Le second personnage est le tueur Udo. Il est l'une des plus belles incarnations de gangster fou du cinéma, avec une face blafarde ricanante et narquoise, des yeux ronds et un rire grêle : il est effrayant. Cette composition de Richard Widmark est légendaire. La séquence où, ne trouvant pas Rizzi, il se venge sur sa mère est terrifiante.
Hathaway joue parfaitement de la confrontation de ses deux personnages qui se tournent autour, louvoient, se rapprochent (on sent combien Udo est malsain, toxique) : il observe tout cela en cherchant au maximum le réalisme (il tourne plusieurs scènes à Sing-Sing et à New-York, sur les lieux de l'action) et, comme toujours, en gardant ses distances avec ses personnages. De sorte que l'ambivalence morale de Nick Bianco perdure longtemps. Cette indécision donne un caractère noir au film, d'autant plus que le procureur est lui-même moralement douteux : sous ses airs paternalistes on ne sait guère ce qu'il pense. Nick lui fait la remarque que ses stratégies sont tordues et immorales et ne valent pas mieux que celles des gangsters. Le procureur le reconnaît, tout en considérant que lui les applique aux mauvais et non aux bons citoyens. La fin justifie donc les moyens, sans que les limites soient éclaircies.

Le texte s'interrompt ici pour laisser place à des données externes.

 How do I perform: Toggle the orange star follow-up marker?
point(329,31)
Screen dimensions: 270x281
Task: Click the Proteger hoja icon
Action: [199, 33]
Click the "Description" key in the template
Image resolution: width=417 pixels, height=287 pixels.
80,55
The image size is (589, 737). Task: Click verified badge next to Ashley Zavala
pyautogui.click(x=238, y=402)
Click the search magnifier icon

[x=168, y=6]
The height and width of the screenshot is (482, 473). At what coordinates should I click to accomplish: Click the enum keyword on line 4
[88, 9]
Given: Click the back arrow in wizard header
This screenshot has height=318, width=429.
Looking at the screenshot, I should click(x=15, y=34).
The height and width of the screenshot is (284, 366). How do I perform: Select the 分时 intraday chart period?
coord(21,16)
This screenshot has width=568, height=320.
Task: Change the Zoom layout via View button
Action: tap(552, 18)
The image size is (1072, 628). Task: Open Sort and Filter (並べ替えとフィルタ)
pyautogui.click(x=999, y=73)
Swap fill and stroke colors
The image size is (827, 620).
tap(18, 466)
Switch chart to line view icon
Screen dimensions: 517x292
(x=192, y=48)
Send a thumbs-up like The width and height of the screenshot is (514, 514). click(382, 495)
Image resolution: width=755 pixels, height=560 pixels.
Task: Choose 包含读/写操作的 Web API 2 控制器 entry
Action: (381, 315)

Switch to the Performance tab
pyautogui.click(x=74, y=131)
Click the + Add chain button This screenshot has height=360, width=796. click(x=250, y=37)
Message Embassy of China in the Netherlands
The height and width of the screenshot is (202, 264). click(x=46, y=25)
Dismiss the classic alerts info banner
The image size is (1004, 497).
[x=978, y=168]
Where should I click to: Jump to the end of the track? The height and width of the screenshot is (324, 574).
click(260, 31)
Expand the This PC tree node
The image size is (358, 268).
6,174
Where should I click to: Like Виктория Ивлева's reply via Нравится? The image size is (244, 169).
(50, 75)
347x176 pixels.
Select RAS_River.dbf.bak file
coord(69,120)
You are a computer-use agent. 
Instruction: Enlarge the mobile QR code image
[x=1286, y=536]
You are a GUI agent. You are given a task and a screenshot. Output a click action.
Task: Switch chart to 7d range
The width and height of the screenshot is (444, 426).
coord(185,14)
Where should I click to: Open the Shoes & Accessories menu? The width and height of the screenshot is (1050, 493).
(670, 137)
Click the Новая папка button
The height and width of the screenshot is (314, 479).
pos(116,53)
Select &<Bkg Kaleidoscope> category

Richard Widmark en Tommy Udo

vendredi 18 septembre 2015

Les Trois lanciers du Bengale (The lives of a Bengal Lancer de H. Hathaway, 1935)



Les Trois lanciers de Bengale Henry Hathaway Gary Cooper Affiche Poster

Admirable film d'aventures, exotique, plaisant, parfaitement hollywoodien dans le meilleur sens du terme.
Gary Cooper est formidable, à la fois décontracté et héroïque et son ton, issu de la comédie, passe parfaitement au milieu de la rigueur des militaires et de leur sens de l'honneur.
On remarquera que le personnage du colonel Stone - officier exigeant et dont la dureté de façade cache les affects - est celui qui comprend le mieux les situations : si les autres protagonistes l'avaient écouté (et lui avaient obéi) il y aurait eu moins de dégâts, moins de morts (et moins d'aventures en somme !). Alors certes le courage et le sacrifice permettront de compenser les erreurs, mais les événements donnent raison à la dureté de l'officier supérieur. Derrière le plaisir du film d'aventures, se cache ainsi une vision de la guerre qui n'a rien d'exotique ou d'hollywoodien (vision que l'on retrouve dans les films de guerre de Walsh ou de Mann).

dimanche 11 janvier 2015

Peter Ibbetson (H. Hathaway, 1935)



Peter Ibbetson Affiche Poster

Très beau film, très romantique, qui, après une introduction très douce (de bonnes séquences avec des enfants, ce qui n'est pas si fréquent), prend une ampleur exceptionnelle dans la dernière partie, avec une dimension onirique qui emporte littéralement. On sait que le film enchantait les surréalistes, par ce mélange à la fois très romantique et fantastique, il enchante surtout par cet ailleurs qu’il propose, où, par l’image, il parvient au tréfonds des plus beaux rêves. Gary Cooper est parfait comme toujours : son jeu tout en retenue, sobre, fin, est admirable.